Sua ideia geral foi mantida, mas, na maioria das vezes, as alterações representam passos para trás quando temos em mente o bem comum, e não o interesse localizado ou a manutenção de privilégios.

Assim, se o Plano Diretor cumpriu seu papel, ao avançar no que se imagina que é uma cidade mais humana e eficiente -intensificando, por exemplo, o uso misto- o zoneamento espelha a manutenção de privilégios.

Marcus Leoni/Folhapress
Cartaz em sobrado no Planalto Paulista, zona sul de São Paulo, critica mudanças da nova lei de zoneamento
Cartaz em sobrado no Planalto Paulista, zona sul de SP, critica mudanças da nova lei de zoneamento

Algumas associações de moradores de bairro estritamente residenciais, por exemplo, conseguiram modificar uma das linhas mestras do Plano Diretor, excluindo a proposta de uso misto e mantendo a homogeneidade de uso.

O fato positivo é que será mantida a qualidade ambiental destas regiões -evento que interessa à coletividade; o elemento negativo é que esses bairros continuarão a ter um só uso, que exclui a maioria da população.

GARAGENS

Outro exemplo de modificação, vista pela ótica dos interesses privados, é a inclusão de garagens e o aumento dos apartamentos nos prédios que poderão ser construídos ao longo dos eixos de transporte público.

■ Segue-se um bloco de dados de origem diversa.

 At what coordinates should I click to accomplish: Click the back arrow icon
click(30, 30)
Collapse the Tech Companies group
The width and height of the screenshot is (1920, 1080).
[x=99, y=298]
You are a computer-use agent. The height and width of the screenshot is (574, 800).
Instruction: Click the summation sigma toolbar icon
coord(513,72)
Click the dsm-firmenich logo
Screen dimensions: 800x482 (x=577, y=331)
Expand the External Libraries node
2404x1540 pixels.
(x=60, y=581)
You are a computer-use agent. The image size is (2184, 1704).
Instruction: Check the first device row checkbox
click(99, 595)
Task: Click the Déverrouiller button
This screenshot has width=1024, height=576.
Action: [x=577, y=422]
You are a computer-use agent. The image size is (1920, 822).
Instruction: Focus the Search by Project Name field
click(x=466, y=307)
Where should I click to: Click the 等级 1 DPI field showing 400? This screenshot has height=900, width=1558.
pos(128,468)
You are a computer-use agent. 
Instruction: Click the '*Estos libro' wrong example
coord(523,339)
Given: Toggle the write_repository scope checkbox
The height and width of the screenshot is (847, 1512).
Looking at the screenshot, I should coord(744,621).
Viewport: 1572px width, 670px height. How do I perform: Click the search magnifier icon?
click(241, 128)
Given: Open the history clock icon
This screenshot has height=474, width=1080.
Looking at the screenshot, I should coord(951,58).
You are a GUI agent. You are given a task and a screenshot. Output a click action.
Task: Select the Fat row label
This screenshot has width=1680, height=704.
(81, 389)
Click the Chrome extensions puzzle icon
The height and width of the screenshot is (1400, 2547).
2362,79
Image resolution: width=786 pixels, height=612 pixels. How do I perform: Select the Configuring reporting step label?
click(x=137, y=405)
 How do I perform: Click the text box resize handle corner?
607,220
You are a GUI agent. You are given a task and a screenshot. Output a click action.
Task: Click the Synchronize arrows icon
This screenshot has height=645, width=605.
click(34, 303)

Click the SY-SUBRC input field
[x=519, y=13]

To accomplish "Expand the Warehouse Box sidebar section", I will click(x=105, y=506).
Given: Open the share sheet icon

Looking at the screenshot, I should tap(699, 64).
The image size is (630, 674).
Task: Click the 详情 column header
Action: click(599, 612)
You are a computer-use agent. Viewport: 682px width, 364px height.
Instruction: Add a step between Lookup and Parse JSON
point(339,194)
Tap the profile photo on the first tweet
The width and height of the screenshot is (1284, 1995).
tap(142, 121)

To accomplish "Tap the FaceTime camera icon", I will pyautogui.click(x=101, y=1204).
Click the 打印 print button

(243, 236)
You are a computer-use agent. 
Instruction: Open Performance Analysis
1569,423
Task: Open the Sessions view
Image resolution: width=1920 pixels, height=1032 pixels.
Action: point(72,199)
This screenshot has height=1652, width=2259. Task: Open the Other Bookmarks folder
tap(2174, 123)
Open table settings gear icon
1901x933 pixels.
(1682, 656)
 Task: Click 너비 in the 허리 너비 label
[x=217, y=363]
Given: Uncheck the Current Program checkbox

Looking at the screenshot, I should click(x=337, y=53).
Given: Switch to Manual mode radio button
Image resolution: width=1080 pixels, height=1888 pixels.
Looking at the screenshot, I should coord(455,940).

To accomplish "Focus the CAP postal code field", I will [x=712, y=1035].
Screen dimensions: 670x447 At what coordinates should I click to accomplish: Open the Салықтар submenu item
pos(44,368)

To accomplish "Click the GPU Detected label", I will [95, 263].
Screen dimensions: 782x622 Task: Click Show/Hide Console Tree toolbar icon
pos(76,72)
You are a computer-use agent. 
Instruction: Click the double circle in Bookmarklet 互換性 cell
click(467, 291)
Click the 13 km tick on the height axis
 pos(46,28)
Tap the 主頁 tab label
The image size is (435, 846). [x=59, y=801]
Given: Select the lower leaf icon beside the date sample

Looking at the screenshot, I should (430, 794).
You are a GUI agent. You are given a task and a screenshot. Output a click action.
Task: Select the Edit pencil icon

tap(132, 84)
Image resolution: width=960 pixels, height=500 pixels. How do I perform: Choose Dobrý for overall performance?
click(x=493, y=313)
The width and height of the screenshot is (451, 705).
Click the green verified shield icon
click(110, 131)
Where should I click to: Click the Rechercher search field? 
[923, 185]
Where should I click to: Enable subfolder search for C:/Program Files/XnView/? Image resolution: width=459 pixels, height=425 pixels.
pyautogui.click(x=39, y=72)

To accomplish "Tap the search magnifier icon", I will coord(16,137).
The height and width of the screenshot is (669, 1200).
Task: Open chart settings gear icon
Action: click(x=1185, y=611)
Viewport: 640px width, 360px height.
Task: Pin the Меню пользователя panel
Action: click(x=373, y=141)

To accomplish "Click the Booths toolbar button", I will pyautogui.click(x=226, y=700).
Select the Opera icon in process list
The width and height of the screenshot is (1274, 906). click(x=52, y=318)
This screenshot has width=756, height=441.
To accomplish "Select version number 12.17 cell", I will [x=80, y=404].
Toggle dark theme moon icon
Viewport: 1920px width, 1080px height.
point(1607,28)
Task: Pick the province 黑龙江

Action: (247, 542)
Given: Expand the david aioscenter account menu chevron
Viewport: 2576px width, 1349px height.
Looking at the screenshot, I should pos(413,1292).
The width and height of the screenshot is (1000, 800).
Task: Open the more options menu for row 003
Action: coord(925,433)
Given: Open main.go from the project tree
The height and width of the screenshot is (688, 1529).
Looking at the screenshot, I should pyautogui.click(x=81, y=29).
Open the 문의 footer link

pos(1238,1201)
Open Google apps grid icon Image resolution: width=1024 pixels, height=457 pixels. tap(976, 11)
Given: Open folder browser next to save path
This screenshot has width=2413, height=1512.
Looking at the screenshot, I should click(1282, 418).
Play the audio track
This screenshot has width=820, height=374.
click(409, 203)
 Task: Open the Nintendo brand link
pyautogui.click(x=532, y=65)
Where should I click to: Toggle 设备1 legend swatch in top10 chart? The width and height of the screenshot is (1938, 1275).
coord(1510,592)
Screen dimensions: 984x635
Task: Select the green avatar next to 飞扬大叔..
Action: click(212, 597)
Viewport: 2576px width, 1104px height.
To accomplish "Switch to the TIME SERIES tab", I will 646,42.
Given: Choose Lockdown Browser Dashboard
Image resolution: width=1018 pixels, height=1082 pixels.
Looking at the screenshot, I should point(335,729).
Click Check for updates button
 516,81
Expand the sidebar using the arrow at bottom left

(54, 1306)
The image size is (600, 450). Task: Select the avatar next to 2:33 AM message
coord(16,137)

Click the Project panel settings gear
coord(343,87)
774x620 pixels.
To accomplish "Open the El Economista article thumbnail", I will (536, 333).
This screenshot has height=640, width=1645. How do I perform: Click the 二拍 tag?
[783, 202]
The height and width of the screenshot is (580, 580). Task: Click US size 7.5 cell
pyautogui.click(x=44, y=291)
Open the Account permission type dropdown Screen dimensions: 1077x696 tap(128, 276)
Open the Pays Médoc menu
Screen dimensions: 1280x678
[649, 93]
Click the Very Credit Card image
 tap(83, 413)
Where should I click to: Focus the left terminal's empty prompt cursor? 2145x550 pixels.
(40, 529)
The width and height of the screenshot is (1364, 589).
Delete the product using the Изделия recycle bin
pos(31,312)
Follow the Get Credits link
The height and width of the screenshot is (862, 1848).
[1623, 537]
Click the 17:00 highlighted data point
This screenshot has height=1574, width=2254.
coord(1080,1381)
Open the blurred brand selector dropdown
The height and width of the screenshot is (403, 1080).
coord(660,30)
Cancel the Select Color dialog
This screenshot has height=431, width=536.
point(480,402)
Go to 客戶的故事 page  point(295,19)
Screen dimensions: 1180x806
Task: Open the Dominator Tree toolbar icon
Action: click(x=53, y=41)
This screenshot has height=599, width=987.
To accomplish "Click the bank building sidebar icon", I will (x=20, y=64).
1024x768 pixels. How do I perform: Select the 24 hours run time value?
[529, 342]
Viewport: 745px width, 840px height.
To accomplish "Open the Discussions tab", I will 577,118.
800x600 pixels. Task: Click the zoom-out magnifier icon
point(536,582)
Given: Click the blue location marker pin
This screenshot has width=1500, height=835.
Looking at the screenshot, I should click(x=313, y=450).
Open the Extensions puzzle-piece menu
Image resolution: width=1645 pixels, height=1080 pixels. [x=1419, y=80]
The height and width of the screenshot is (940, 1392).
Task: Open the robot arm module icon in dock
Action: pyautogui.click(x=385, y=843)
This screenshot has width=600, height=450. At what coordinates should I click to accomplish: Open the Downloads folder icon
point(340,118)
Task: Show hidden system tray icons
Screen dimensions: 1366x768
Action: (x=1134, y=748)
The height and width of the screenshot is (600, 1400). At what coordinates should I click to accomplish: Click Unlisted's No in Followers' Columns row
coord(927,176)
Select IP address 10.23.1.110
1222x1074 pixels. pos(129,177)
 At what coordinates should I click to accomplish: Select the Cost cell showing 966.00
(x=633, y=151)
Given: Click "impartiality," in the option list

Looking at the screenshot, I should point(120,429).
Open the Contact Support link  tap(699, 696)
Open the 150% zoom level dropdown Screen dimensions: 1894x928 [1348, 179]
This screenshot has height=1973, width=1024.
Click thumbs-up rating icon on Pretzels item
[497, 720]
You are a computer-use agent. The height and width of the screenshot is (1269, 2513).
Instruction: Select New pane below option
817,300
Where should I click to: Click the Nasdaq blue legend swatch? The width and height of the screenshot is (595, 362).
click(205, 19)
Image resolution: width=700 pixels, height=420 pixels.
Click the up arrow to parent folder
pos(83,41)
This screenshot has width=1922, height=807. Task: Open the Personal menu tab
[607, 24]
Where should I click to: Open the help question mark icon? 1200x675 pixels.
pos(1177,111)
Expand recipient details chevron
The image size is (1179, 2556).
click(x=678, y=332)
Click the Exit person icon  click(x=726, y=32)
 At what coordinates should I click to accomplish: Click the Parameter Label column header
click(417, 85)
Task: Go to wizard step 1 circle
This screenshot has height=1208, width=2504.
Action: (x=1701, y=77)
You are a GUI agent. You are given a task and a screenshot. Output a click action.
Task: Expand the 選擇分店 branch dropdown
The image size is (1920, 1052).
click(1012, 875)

Se desde o bonde a legislação já propunha adensar os corredores para tornar mais eficiente o investimento público em infraestrutura de transporte, a novidade era buscar atrair moradores com rendas mais baixa para o centro expandido.

As unidades pequenas e sem garagem, buscavam garantir um valor menor, e assim, supostamente, incluindo essa outra faixa da população que difere do habitual comprador de apartamentos.

O mercado pressionou, baseado em pesquisa que indicam que esse "produto" não tem interessados. Perde a cidade e ganha o mercado, que manteve-se na zona de conforto.

Contudo, a cada dia estamos mais perto de soluções impopulares e inevitáveis, como o pedágio urbano e o aumento do imposto sobre vagas de garagem. Quando isso ocorrer -e o IPTU de uma vaga custar mais do que o de um apartamento- as pesquisas desses "produtos" irão mudar –e a vitória será da coletividade.

FERNANDO SERAPIÃO é crítico de arquitetura e editor da revista "Monolito".